John Clarke: Yeah , yeah. As one of my mentors used to say, you know, don't just do something, sit there. Exactly who coined that. But, um, it goes against a lot of our instincts as therapists because we wanna do something or be helpful or that wanna rescue or save or make sure it's not too much or make sure, you know, I'm here with you or whatever.

Um., And so right. It's like it, those moments where getting out of the way is the thing to do. Right. And even just with if FS alone, I find over time, the more my clients get a, get the hang of it, they will just come in and kind of go inside and drop in and start doing the work. And I'm literally here quote, holding space, which is like, okay, what does that mean?

You [00:21:00] know? And right. Is that worth 200 and some dollars an hour or not? You know? 

Will Van Deveer: Well, it beats, it beats the, the slower path, right? Of, some of these. Older approaches to therapy that, you know, take a lot longer and may not ever get you to where you need to get to. Um, exactly. We, we, we teach a similar, uh, approach at our institute.
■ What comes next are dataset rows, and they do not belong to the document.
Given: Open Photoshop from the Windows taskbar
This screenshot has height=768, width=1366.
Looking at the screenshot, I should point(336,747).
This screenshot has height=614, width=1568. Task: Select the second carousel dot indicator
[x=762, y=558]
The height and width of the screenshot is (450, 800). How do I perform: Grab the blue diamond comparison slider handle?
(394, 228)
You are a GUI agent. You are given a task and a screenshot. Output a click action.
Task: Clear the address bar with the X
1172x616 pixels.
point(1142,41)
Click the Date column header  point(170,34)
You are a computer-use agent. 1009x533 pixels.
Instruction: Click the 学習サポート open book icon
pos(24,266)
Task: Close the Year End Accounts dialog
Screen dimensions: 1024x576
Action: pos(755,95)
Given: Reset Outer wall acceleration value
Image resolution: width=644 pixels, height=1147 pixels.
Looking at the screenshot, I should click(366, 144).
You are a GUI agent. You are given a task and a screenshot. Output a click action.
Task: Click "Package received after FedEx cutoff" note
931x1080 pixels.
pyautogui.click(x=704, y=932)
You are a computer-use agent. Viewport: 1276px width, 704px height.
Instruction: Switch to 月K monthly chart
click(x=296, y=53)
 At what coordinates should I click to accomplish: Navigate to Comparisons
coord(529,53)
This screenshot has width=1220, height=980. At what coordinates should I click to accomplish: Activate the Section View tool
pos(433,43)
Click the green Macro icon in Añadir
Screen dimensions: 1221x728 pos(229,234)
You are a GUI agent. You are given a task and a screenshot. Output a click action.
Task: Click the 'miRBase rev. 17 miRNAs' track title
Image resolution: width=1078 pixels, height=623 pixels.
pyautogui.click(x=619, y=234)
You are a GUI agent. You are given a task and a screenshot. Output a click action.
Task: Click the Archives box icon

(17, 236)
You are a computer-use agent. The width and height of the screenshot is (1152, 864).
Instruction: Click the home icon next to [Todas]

It's the acronym Wait, WAIT, which means why am I talking? 

John Clarke: Exactly. That's golden. That's golden. Yeah. Yeah. By the time you run through that acronym in your head, the client might have already moved on or unburdened, you know. Exactly. Yeah, I'll tell some of my trainees, you know, something you can do physically is when, when I'm feeling that that energy or that like tension, I will literally sit on my hands and just do that and see how that feels. And that can be kind of grounding or at least help me wait a little bit more. Yeah. And see if I really need to jump in here. Yeah. Yeah. [00:22:00] Or just to see like, is that my stuff coming up exactly. Or does the client really need me? Yeah. 

Will Van Deveer: Whose anxiety is it? 

John Clarke: Yep, exactly. Yeah. Yeah.

I'm, I'm gonna throw this out there because, uh, on one hand, the more I do this work, the more things come back to this central word idea, which is love, and that trauma is in a nutshell, loss of love and connection. Uh. Healing has to be the antithesis of that. Right? Or it's like, you know, uh, Peter Levine talks about the, the healing vortex, right?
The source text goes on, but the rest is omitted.